Unit 5 (Data) Flashcards
Visualizations can help us:
Answer questions
Look at lots of data at once
See patterns that are “invisible” if you just look at the table
Explain the difference between Correlation and Causation
* Correlation def
* Causation def
Correlation - similarities, patterns
Causation - this thing caused that thing
When looking at visualizations, what are facts and opinions?
* fact question def
* opinion question def
What does the data show? - fact
Why might that be the case? - opinion
Metadata are data about data:
* It can be changed without …..
* Used for …..(3 things)…. information
* Increases ……
* Allows data to be ….. and ……
- It can be changed without impacting the primary data
- Used for finding, organizing, and managing information
- Increases effective use of data by providing extra information
- Allows data to be structured and organized
Programs (like the Data Visualizer) can help:
Charts and other visualizations can help:
process data so we can understand it and learn.

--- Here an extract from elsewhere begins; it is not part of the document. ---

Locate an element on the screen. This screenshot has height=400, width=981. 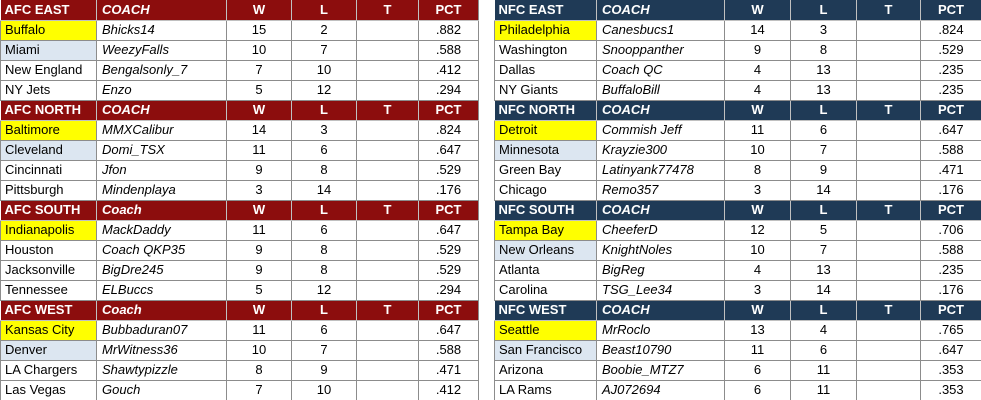
team-cell: LA Rams is located at coordinates (546, 390).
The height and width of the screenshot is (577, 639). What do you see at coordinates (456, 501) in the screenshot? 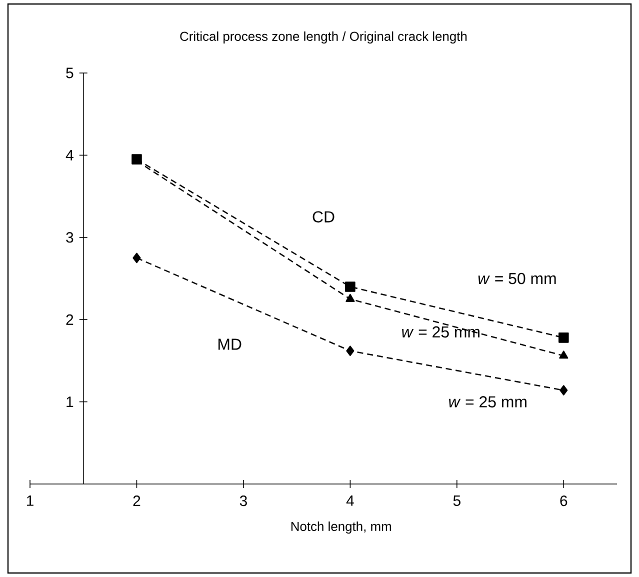
I see `x-tick-label: 5` at bounding box center [456, 501].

both find and communicate what we’ve learned from data
Bar charts and histograms are two common chart types for exploring one column of data in a table. Explain
* Information we can get out of bar charts (what value(s) are …., what value(s) are …, what is the unique ….

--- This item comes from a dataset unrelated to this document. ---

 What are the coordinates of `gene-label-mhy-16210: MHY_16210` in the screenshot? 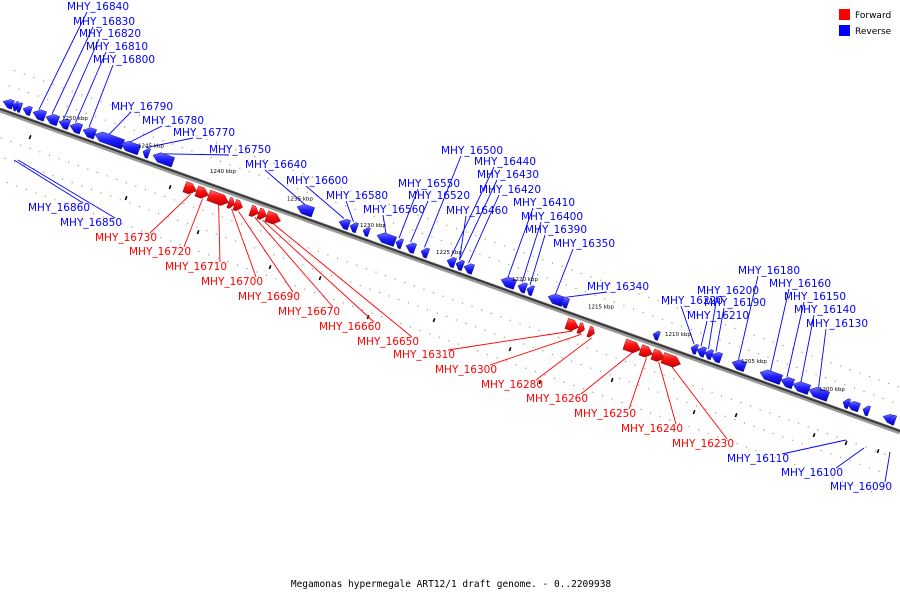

* Information we can get out of histograms (what range of value(s) are …., what range of value(s) are ….., what range of values do or do not ….)
1 column data charts
Bar charts: Count how many times each value in the column appears and make a bar at that height. Aren’t very useful when every value is unique
* What value(s) are most common in this column?
* What value(s) are least common in this column?
* What is the unique list of values in this column?
Histogram: Similar to a bar chart, but first all numbers in a range or “bucket” are grouped together. For example, the chart below has a bucket size of 20 so the numbers 41, 48, and 53 would all be placed in the same bucket between 40 and 60.
* What range of value(s) are most common in this column?
* What range value(s) are least common in this column?
* What ranges of values do or do not appear in this column?
The data analysis process
* The 4 steps
* when do you clean data?
* what would filtering allow the user to do?
Collect or Choose Data
Clean and/or Filter
* Cleaning when: Data is incomplete, Data is invalid, Multiple tables are combined into one. Also when data is messy and not inputted correctly
* Filtering data allows the user to look at a subset of the data.
Visualize and Find Patterns
New Information
Cross tab charts definition, usefulness, and non usefulness
* finding the ….. in two columns
* finding ….. across 2 columns
* exploring two columns when one or both are …..
* not useful if either column has ……
Scatter plots definition, usefulness, and non usefulness
* seeing ….. and …… between 2 values
* …. data with lots of different ……
* not useful if it has lots of ……
2 column data charts
Cross Tab: Counts how often pairs of values in two columns appear.
* Finding the most / least common combinations of values in two columns
* Finding patterns across two columns
* Exploring two columns when one or both are strings.
Not useful: If either column has too many values (the chart would be enormous)
Scatter: Shows combinations of values from two columns
* Seeing patterns and trends between two values
* Numeric data with lots of different values
Not useful: Lots of repeated values
Explain:
1. Open data
2. Citizen science and crowdsourcing
3. Big data
Open Data
* “sharing data with others so they can can analyze it”
* Open data is publicly available data shared by governments, organizations, and others
Citizen Science and Crowdsourcing
* “collecting data from others so you can analyze it”
* Crowdsourcing is the practice of obtaining input or information from a large number of people via the Internet.
* Citizen science is research where some of the data collection is done by members of the public using own computing devices which leads to solving scientific problems
Big data
* “Collect huge amounts of data so we can learn even more from it”
* The size of the datasets we analyzed impacts how much information can be extracted
* As a result, in business, science, and many other contexts people are working with increasingly big data sets
* When data gets too big it can no longer be processed on one computer. Cloud computing or parallel systems are sometimes used to help process all that information.